Obamacare Propaganda in TV Scripts?
April 4, 2014 - 5:25 AM
Conservatives are no match for liberals in this arena. The White House people know the immense cultural power the left has in popular culture. Liberals rightly credit TV and movies and pop songs for America's growing support for gay "marriage." So why not use that power for Obamacare?
Jarrett told the POPSUGAR crew that they've used all kinds of famous people to push Obamacare: "We're talking to celebrities. We're talking to athletes, because obviously they get injured a lot and many of them are the same age as the market we're going after. And what (athletes) can say is, 'Look, you never know when life is going to throw you a curve ball. You're walking down the street, you're a little clumsy, you trip, you fall — where do you end up? Emergency room. A couple grand just to walk in the door ... Who can afford that?'"
But there's something undignified and even insulting in the way Team Obama has taken the largest transfer of power from the individual to the state and is trying to accomplish it in the cheesiest venues, like sitcoms and fake-interview comedy shows. It speaks to a dumbed-down popular culture. Sadder still is watching the president feeding it.

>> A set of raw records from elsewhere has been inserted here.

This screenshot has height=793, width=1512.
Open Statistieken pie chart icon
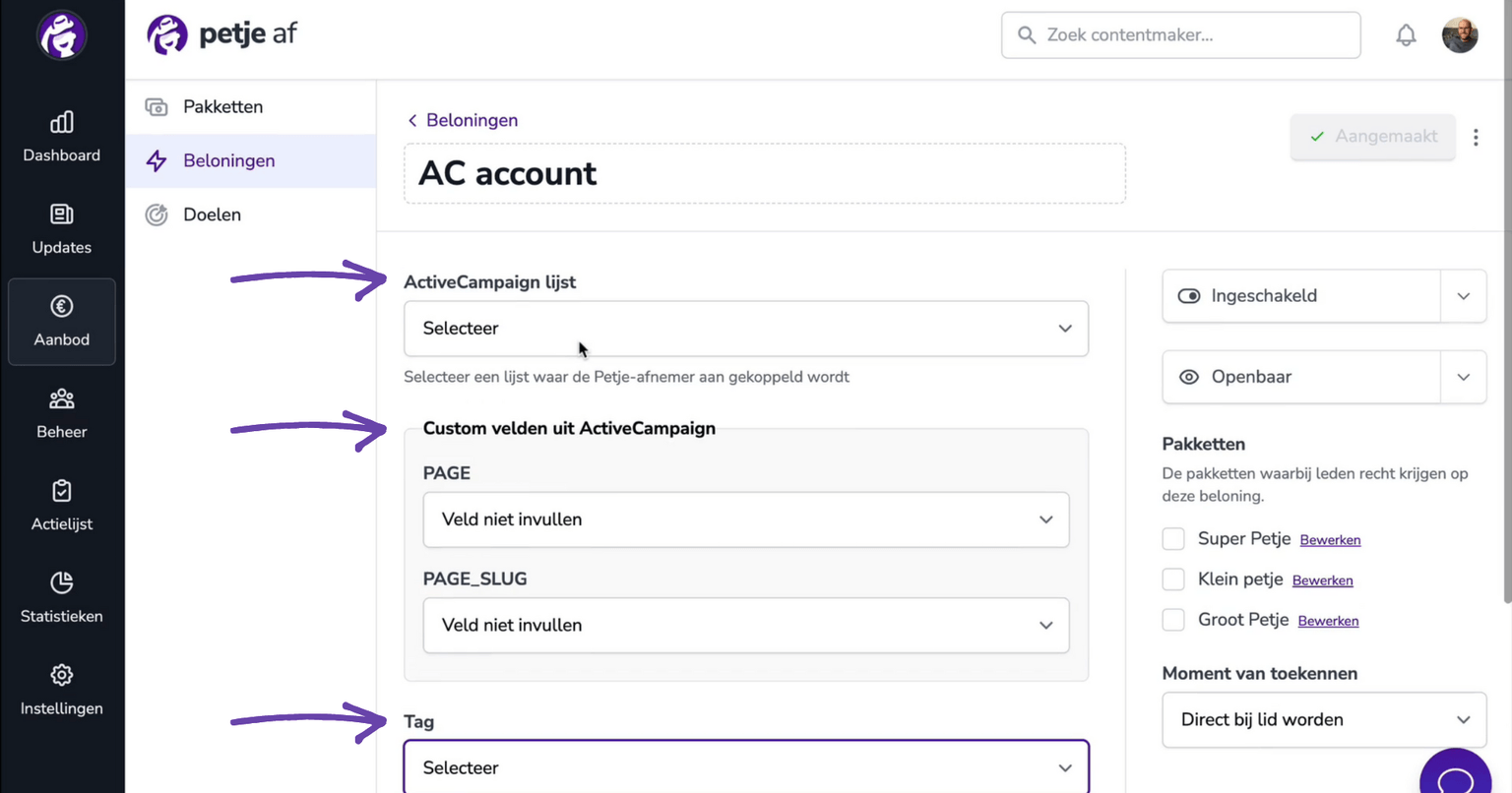(x=61, y=582)
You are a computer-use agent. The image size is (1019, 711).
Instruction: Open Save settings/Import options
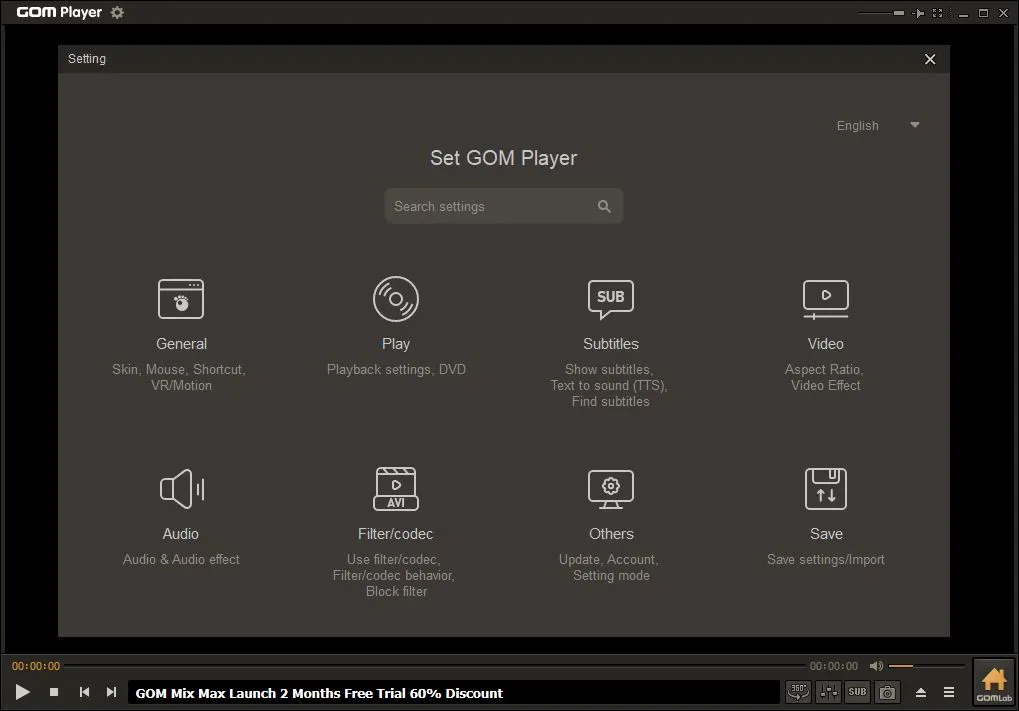[825, 489]
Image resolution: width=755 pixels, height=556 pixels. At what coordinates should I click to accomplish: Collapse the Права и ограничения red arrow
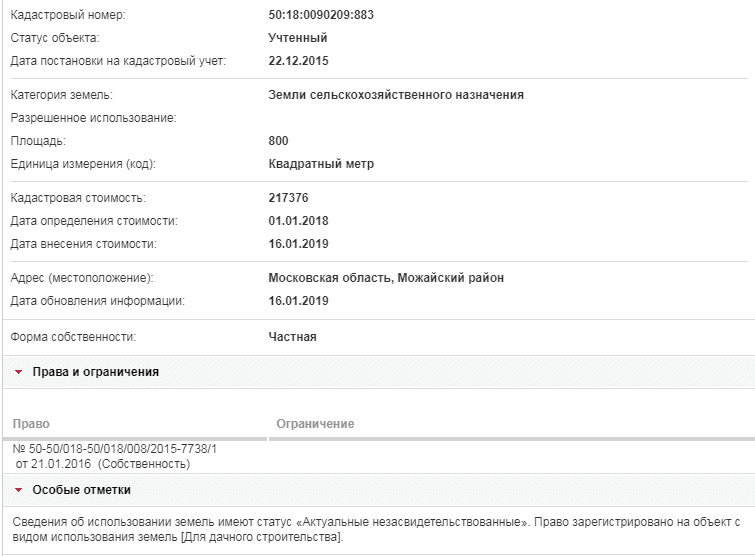(19, 372)
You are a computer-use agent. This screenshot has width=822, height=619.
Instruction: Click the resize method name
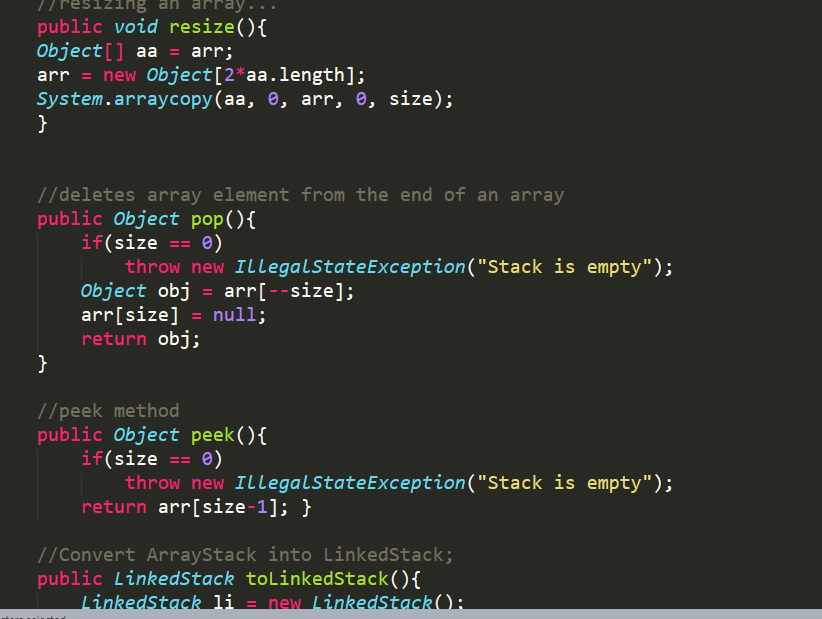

So far, the Obama-loving networks seemed to have drawn a line and avoided clunky plot contrivances in its top programs to push a blatantly Obama-boosting agenda. But Obamacare is still wildly unpopular, and the White House clearly thinks most people aren't serious enough to be persuaded by watching CNN or MSNBC. It would rather have your favorite fictional TV characters grab your lapels and tell you to get on the Obamacare bandwagon. It won't admit that Obamacare's promise is as fictional as those programs.

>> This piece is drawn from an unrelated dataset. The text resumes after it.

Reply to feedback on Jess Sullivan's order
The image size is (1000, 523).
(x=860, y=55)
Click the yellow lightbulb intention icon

The White House has been pushing Hollywood for a while now, which is its right. But it is not right to promote a radical (and radically unpopular) political agenda using taxpayer dollars. Two years ago, The New York Times reported that Covered California, the Golden State's Obamacare exchange, "poured significant resources into a detailed marketing plan — developed not by state health bureaucrats but by the global marketing powerhouse Ogilvy Public Relations Worldwide, which has an initial $900,000 contract with the exchange." Ogilvy's plan was to tap major network TV shows like "Grey's Anatomy" and "Modern Family" to sell Americans on the health care law.
"I'd like to see 10 of the major TV shows, or telenovelas, have people talking about 'that health insurance thing,'" said Peter V. Lee, the exchange's executive director. "There are good storylines here." This was funded by the federal government. The exchange itself had been financed by three grants, worth $237 million.
In the Obama era, the government can fund all manner of activities propagandizing for Obama's initiatives. But in the Bush years, liberals were utterly scandalized that the U.S. government would use taxpayer money to promote the war effort in Iraq by spinning positive news stories over there. They were scandalized that Bush's Department of Education gave a million-dollar contract to a PR firm with the understanding that black conservative Armstrong Williams would promote the No Child Left Behind Act on his radio show and on TV.
They trashed that deal as "pay-for-play public relations." Liberal congressman George Miller said it was "probably illegal." Melanie Sloan, a former Democratic staffer who runs the group Citizens for Responsibility and Ethics in Washington told USA Today that the contract may be illegal "because Congress has prohibited propaganda ... (A)nd it's propaganda."
Apparently, liberals bitterly oppose taxpayer-funded propaganda when a proposal's seen as conservative, but happily support it for socialism.